Start of Material provided
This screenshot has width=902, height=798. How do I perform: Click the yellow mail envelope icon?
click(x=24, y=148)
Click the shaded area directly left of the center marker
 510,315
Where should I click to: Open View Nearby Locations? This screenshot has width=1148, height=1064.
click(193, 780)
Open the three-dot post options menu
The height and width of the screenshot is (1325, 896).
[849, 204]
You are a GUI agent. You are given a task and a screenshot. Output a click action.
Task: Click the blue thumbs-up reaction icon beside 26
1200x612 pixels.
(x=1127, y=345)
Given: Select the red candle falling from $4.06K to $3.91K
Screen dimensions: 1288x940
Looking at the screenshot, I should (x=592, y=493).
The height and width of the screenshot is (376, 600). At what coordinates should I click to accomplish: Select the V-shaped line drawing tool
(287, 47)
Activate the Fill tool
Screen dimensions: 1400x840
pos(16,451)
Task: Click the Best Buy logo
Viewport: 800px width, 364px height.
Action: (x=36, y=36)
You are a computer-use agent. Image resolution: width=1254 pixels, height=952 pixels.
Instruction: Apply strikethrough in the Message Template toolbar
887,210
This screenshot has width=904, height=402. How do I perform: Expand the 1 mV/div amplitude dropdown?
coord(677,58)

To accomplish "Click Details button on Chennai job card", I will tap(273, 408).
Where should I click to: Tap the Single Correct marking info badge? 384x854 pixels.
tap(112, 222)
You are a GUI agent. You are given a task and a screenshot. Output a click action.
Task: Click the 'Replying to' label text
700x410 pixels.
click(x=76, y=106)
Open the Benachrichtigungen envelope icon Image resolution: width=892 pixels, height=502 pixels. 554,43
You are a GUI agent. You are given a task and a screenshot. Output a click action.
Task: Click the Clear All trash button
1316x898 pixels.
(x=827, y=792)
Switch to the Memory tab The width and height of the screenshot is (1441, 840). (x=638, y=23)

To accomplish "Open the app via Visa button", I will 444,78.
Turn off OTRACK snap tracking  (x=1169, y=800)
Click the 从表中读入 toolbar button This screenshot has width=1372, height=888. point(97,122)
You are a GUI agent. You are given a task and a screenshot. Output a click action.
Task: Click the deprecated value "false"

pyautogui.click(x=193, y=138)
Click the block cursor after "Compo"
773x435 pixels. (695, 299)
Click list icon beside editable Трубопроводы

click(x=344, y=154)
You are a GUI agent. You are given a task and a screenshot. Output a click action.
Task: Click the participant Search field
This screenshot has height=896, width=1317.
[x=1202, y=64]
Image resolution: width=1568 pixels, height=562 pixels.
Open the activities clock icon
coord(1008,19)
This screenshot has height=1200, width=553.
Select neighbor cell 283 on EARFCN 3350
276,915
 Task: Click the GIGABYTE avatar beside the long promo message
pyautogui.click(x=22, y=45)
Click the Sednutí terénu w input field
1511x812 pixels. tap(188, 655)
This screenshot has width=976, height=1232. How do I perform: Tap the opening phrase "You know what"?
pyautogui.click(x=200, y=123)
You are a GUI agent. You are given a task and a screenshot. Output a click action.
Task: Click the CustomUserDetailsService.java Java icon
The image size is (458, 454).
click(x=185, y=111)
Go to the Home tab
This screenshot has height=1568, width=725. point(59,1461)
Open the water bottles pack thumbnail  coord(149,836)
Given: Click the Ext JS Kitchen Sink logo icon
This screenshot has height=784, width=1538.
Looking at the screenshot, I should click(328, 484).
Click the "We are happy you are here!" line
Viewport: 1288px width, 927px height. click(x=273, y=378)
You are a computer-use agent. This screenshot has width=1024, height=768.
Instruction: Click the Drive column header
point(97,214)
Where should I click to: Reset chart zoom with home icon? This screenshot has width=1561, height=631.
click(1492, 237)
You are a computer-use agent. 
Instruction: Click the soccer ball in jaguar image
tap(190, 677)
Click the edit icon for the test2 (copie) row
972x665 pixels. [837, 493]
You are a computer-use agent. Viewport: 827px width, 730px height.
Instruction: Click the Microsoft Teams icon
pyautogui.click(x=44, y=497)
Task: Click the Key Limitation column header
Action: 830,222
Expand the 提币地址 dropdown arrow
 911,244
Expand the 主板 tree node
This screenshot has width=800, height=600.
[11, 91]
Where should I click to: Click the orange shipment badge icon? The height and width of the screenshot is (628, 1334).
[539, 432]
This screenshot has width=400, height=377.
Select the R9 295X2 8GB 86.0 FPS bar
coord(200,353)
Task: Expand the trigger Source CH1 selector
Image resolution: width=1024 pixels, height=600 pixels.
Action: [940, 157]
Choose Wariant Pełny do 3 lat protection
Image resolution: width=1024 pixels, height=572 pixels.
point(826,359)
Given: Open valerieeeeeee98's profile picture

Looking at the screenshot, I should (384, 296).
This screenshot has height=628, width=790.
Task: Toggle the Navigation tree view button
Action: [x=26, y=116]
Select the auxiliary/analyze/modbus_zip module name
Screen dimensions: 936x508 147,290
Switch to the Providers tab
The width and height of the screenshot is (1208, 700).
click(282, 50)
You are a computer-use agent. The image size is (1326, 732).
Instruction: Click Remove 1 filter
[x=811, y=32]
End of Material provided
What the task asks —
Transcribe the records above from the line holding "Where should I click to: Click" down to the line holding "Switch to the Providers tab", inclusive, without adding anything.

Task solution —
Where should I click to: Click the orange shipment badge icon? The height and width of the screenshot is (628, 1334).
[539, 432]
This screenshot has width=400, height=377.
Select the R9 295X2 8GB 86.0 FPS bar
coord(200,353)
Task: Expand the trigger Source CH1 selector
Image resolution: width=1024 pixels, height=600 pixels.
Action: [940, 157]
Choose Wariant Pełny do 3 lat protection
Image resolution: width=1024 pixels, height=572 pixels.
point(826,359)
Given: Open valerieeeeeee98's profile picture

Looking at the screenshot, I should (384, 296).
This screenshot has height=628, width=790.
Task: Toggle the Navigation tree view button
Action: [x=26, y=116]
Select the auxiliary/analyze/modbus_zip module name
Screen dimensions: 936x508 147,290
Switch to the Providers tab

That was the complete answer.